Editorial

COP26 ≠ much cop

On the face of it, there may not seem to be a much of a theme to the articles that make up the front half of the content of this issue of Scottish Left Review. However, they all do gather around the crux of ‘power shifts’. Power shifts has several meanings here. One is that power does shift issues, interests and processes along, from one place to another in space and time. The other is that power does shift from one social group to another. It will be no surprise to state that we believe that not only is power contested but so are any shifts in it. Some groups hold disproportionate amounts of power with which they protect and further their interests, supported by hegemonic ideologies. Other contest the cause and effect of this. Being on the left means that class is one of, if not the, key divides between groups. Others are race, gender and nation and how they intersect with each other.

Applying this to the articles in the front half of the content of this issue reveals a singular thread that runs through them. The excerpt from Roz Foyer’s 2021 Jimmy Reid Foundation annual lecture covers much territory and is predicated upon the gaining and then loss of power by the working-class to prosecute its interests. This was best represented by the social democratic post-war settlement and then the rise of neo-liberalism as the ruling-class sought to resolve the crisis of capitalism by taking back power through using the state to weaken the organisations of the working-class. This indicates that power is a zero-sum game – what one side loses, the other gains. Helen McFarlane’s article shows one part of the organised working-class is seeking to recalibrate the current power relationship between capital, state and labour, especially by taking advantage of current labour shortages. In this, little help is to be expected from the Starmer-led Labour Party which has continued its rout of the left and does not offer a social democratic alternative – notwithstanding a single bright spot on employment rights policy at its annual conference – to the still rampant Tories.

The October 2021 budget was soaked in uncritical newspaper headlines of illusory real pay rises for the poor while the ingenuity of creating new tax breaks for the rich continued unabated. In other words, the real levelling up is still happening: more wealth being extracted from those labourers who created it in the first place and transferred to those that already have it aplenty. The phrase ‘smoke and mirrors’ does not even begin to cover the con trick workers are being subject to by Johnson and his gang. Starmer and Labour do not even seem capable of inflicting the kind of limited defeat on the Tories that the German SPD did on Merkel’s CSU in September – see Victor Grossman’s article.

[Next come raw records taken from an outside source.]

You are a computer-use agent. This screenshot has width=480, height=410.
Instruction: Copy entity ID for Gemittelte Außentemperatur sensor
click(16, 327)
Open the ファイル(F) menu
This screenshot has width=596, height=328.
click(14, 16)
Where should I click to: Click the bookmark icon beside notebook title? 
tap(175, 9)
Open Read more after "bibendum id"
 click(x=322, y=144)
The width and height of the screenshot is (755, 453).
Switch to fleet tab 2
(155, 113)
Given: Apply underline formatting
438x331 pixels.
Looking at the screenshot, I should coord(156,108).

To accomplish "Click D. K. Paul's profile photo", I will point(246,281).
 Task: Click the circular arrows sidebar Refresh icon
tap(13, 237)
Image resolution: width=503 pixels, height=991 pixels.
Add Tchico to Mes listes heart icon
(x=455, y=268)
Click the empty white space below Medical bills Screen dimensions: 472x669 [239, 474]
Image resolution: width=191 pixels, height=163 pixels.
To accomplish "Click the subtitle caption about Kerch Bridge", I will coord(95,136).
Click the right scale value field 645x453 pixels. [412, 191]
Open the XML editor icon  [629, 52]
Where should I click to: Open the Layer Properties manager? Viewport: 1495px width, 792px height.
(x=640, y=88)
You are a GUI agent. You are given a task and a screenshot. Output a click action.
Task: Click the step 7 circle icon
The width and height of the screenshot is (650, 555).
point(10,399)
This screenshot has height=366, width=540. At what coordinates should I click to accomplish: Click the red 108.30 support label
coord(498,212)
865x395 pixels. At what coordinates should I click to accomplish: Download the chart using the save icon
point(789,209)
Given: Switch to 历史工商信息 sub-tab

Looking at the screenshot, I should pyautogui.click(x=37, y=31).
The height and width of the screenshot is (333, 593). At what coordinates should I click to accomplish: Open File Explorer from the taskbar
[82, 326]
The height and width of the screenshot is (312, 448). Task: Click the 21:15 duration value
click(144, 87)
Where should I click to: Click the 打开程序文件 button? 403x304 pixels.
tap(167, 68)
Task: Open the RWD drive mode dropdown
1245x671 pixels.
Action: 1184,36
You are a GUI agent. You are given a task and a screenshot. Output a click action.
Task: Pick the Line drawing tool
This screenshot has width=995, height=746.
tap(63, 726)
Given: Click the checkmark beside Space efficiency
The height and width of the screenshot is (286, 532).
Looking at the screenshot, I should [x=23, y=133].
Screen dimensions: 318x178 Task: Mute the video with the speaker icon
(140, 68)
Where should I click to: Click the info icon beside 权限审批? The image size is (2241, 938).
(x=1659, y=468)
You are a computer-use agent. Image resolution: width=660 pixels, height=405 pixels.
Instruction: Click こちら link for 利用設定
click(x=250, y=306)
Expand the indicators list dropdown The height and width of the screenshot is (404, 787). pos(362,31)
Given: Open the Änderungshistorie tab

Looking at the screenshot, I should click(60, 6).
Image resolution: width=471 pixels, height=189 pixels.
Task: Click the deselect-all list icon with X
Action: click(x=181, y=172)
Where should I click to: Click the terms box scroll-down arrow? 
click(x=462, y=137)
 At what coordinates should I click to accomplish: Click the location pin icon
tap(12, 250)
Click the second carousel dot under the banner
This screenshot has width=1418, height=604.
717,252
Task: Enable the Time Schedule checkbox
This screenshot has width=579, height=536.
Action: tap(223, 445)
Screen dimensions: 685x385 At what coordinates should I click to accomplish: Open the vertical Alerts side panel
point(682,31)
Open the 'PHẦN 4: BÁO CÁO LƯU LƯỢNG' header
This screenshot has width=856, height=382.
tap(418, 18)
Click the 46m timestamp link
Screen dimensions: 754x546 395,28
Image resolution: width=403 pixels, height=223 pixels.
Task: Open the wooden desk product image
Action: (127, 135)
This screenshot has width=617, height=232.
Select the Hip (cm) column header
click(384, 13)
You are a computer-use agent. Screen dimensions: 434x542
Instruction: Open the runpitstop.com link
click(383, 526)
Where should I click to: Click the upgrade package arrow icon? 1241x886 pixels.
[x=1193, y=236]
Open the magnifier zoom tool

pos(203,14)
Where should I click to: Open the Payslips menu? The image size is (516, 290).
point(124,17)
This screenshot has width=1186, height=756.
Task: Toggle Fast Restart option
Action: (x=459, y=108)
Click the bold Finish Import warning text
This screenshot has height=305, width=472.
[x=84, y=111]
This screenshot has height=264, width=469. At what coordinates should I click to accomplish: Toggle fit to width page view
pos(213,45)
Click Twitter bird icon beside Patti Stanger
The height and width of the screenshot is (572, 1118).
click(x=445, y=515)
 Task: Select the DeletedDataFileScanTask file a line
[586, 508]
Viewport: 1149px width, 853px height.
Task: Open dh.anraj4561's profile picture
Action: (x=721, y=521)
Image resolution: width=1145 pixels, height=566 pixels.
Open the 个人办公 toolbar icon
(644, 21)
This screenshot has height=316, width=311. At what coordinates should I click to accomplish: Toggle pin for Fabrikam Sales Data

Despite the downfall of US-backed imperialism in Afghanistan, the creation of the AUKUS pact – see Binoy Kampark’s article – shows the US seeks to try to continue its global supremacy. Of course, the US is not prepared to put the same effort into creating a COP26 pact to limit and reverse climate change because the interests of those the US state protects and prosecutes would not be served by this. This is one area where the US does not seek to be the No. 1 superpower (and that is not to go soft on the likes of China or Russia). After the COP26 circus has left town, it is highly doubtful that further calamitous climate change will be averted. This is because even half-decent agreements do not include counties and implementation is another issue altogether. Again, the US is not prepared to be the world’s policeman on this as it has done on other issues like protecting the foreign oil reserves it relies upon. Moves towards capitalism solving the climate crisis by going green are just more sophistry. In Scotland in October, The Ferret carried out another great investigation giving support to this unpleasant and worrying but vert necessary conclusion.

As this is our last issue of 2021, we wish readers, subscribers and supporters a good break at the close of the year and the arrival of 2022. For this purpose, we have a bumper selection of reviews to stimulate dipping into the books themselves. We will in 2022 examine the ramifications of the Scottish Greens/SNP political pact and why the proposed National Care Service (NCS) will not be what we want it to be – SPOILER ALERT – because of the SNP’s determination to use a market-based, contracting out system. The awarding of the contract by the SNP Scottish Government to PriceWaterhouseCoopers (PwC) to draw up the NCS structure is a grave warning here.